The Secret Security Wiki


Token-Based Authentication

An old and trusted authentication mechanism that relies on passwords, but in a smarter way

In computer systems, a token is an object or structure used to transfer data between applications. Tokens are primarily used by stateless applications as a vehicle for client-side storage of session data. For example, a shopping app may track things like shopping carts, authentication data, and other session-related data in a token that is stored by the client, instead of maintaining and tracking session state on the app itself, and by doing so, allowing the app to be stateless. 

Authentication tokens are a kind of token used to transfer authentication-related data between a client and a server, or between applications. For example, federated identity solutions like SAML and OpenID Connect rely on authentication tokens for exchanging authentication-related information between parties. JSON Web Tokens (JWT) are another kind of token used for exchanging authentication data in more proprietary authentication protocols.

Authentication tokens in general have three parts to them – a header, a payload and a signature. The header typically identifies the user via something like a username. The payload includes all of the authentication claims associated with the user and session. The signature is a digital signature that guarantees the integrity and authenticity of the claims in the payload.

Authentication tokens can be digitally signed to protect their integrity and allow the receiver to verify the identity of their sender. Because data stored by the client is subject to tampering, special care needs to be applied to prevent manipulations to the data. An effective way to achieve this is with the help of digital signatures. Once signed, any changes to the data can be easily detected. Forging a properly implemented signature is considered impossible.

Encrypting authentication tokens guarantees the confidentiality of their data. Without encryption, anyone can read the data, some of which may be sensitive and can provide an attacker with useful information.

Popular authentication token formats include SAML, which relies on XML tagging, and JWT, which is based on a JSON data object.

But what makes authentication tokens especially appealing for developers is that they enable building stateless apps. This means that the server does not have to keep track of authenticated sessions. Instead, this data is tracked by client-side data stored in an authentication token.

Once authenticated, the client receives from the authentication server a signed and often encrypted authentication token that it then appends to every request sent to applications that it wants to interact with. The app verifies the integrity of the authentication token and parses its contents. If everything checks out, the request is processed by the app and a response provided. The next request sent by the client will again include the authentication token and the process of verifying its integrity and parsing its contents will be repeated by the app. 
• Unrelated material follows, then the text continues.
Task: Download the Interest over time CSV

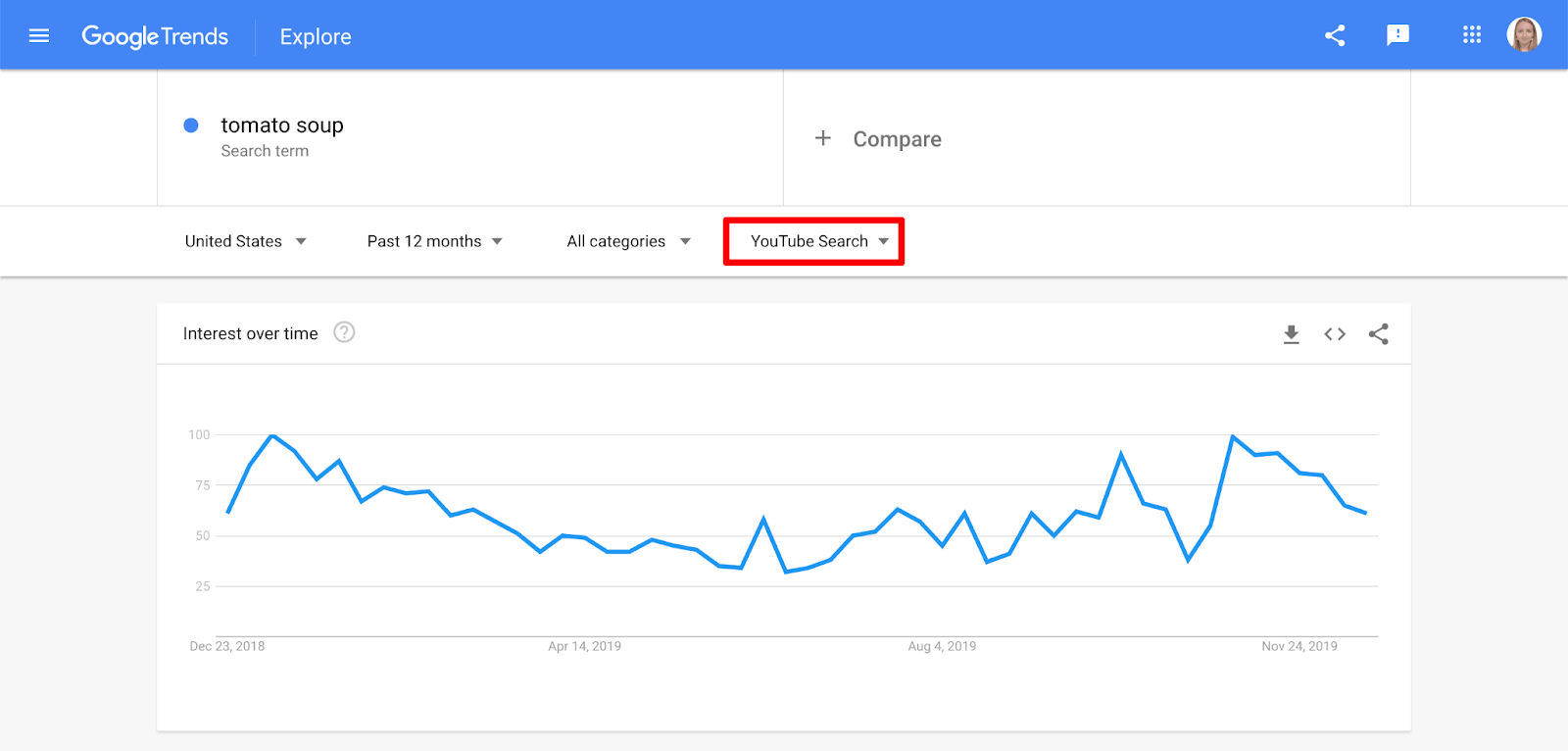Action: click(x=1292, y=334)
Identity Federation makes extensive use of authentication tokens. Federated identity systems allow relying parties (i.e. applications) to use authentication services from a trusted identity provider (IdP) without the need for tight integration. In such systems, authentication and authorization data is exchanged bypassing authentication tokens.
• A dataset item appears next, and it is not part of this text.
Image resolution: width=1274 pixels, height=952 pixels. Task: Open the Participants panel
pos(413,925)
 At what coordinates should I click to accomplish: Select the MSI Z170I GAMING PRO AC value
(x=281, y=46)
Without going into specific details, the general setup for federated authentication and authorization (authN/authZ) schemes is as follows:

  1. A user attempts to access some resource/application for which access is restricted.
  2. Because the resource/application does not implement its own authN/authZ functionality, it redirects the user to an identity provider (IdP) for authentication. 
  3. The user is authenticated by the IdP, which then creates a digitally signed authentication token attesting to the fact that the user was successfully authenticated and hands this token to the user.
  4. The user is then redirected back to the resource/application he wants to access and hands over the authentication token he received from the IdP. 
  5. The resource/application reads the authentication token, verifies its signature and checks its claims to make sure the user meets the access criteria.

Common formats for authentication tokens include SAML, OpenID Connect, and JWT. For authorization claims, OAUTH2 is a commonly used standard and format. And while each token has its own specific data structures, claim types and digital signature conventions, they are all tokens with the same fundamental constructs – an identifier, a set of claims, and a digital signature from the entity making the claims. 
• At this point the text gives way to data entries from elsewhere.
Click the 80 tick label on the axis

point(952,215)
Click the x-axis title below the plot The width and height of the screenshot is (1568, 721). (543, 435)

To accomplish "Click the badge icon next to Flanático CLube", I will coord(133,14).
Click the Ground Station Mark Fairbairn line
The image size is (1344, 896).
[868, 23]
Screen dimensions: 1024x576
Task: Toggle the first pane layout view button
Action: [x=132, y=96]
Common attacks on token-based authentication include stealing authentication tokens using malware and cross-site scripting attacks. 

Malware sitting on the client can read a valid authentication token and reuse it so long as it is not expired. 

Cross-site scripting (XSS) attacks are probably the most notorious form of attack on authentication tokens. Malicious JavaScript (JS) that reads authentication tokens is injected by an attacker to a trusted site. It is then served by the site to its users, and executed by their browsers where it reads authentication tokens from the user’s machine and sends them to the attacker. Once in possession of a valid token, an attacker can use it to access protected resources. For example, a Web application that enables users to post comments does not properly validate and sanitize the strings posted by users. As a result, a malicious user posts a comment with a <script> tag. The app serves this malicious script to its other users and their browsers execute it. 

In summary, authentication tokens have grown in popularity and are a de facto standard for most modern applications. They help application developers build stateless applications that are easier to maintain and scale.